Distributed Movie Recommendation Pipelines with Apache Spark

Problem Statement & Motivation

Modern data-driven applications in video streaming rely on real-time analytics and personalization to provide relevant content. This project aims to explore large-scale, distributed data processing for movie recommendation tasks using Apache Spark. By implementing Spark-based pipelines, we address:

  • The need for scalable movie rating aggregation and analytics.
  • The demand for efficient personalized recommendation systems using distributed collaborative filtering.
  • The use of locality-sensitive hashing (LSH) for scalable similarity search in keyword-based movie descriptions.

Our Method

We implemented a multi-phase pipeline based on the MovieLens dataset, covering:

1. Data Preprocessing & Analytics

  • Loaded movie metadata and rating logs from pipe-separated files.
  • Implemented Spark RDD transformations for grouping, filtering, and rating statistics (e.g., most-rated movies by year or genre).

2. Rating Aggregation & Incremental Updates

  • Built an aggregator for computing average ratings per movie.
  • Enabled incremental update logic to efficiently maintain aggregates after new ratings.

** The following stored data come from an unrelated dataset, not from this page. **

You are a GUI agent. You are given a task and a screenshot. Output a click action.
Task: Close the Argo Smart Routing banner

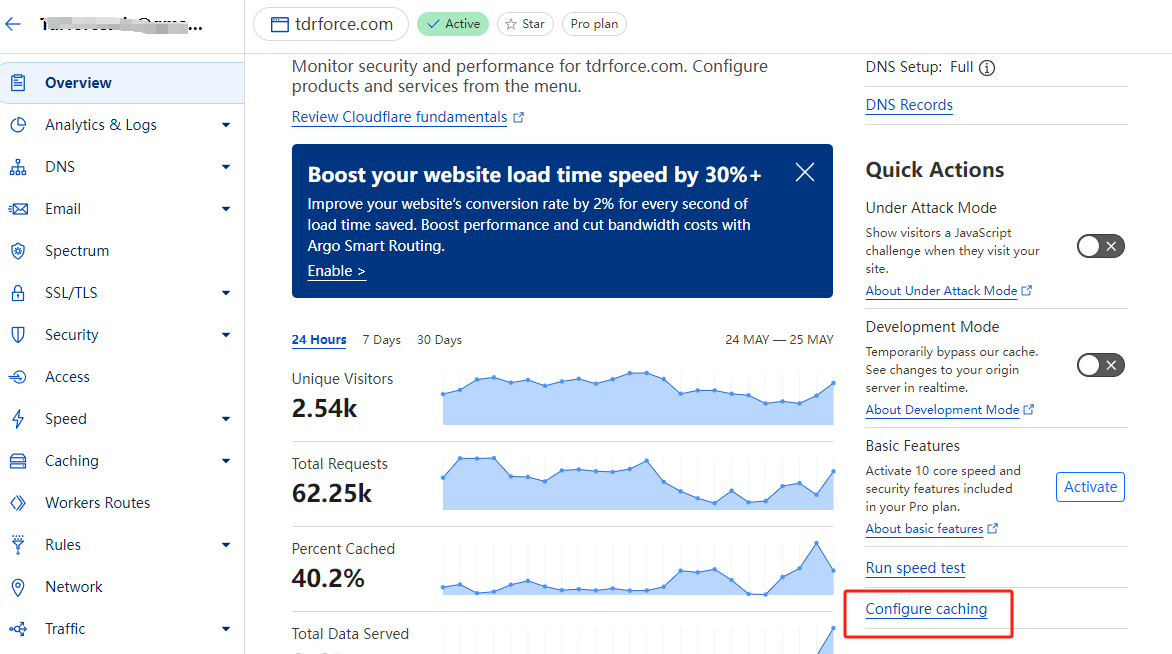805,172
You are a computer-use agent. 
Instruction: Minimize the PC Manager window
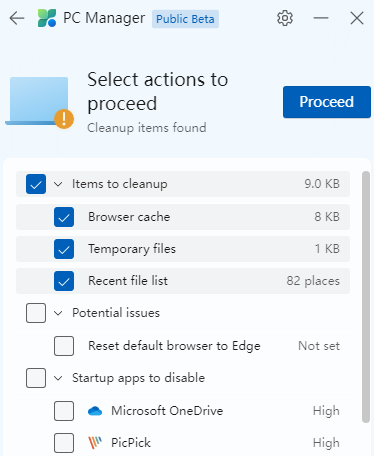pos(321,18)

3. Keyword-based Filtering

  • Supported genre/keyword filtering using both:
    • Standard filtering
    • Broadcast variables for optimization

4. Prediction Models & Recommenders

  • Implemented a baseline predictor using user rating normalization.
  • Applied collaborative filtering via ALS using Spark MLlib.
  • Developed LSH-based indexing for near-neighbor search on movie genres.
  • Combined LSH + prediction for personalized movie recommendations.

Evaluation

The system supports both local development and distributed Spark execution on a cluster (via EPFL IC infrastructure). It was validated through:

  • Automated unit tests provided by CS460 instructors.
  • Performance benchmarking on datasets of varying sizes (small to large).
  • Accurate top-N recommendations for users based on previous ratings.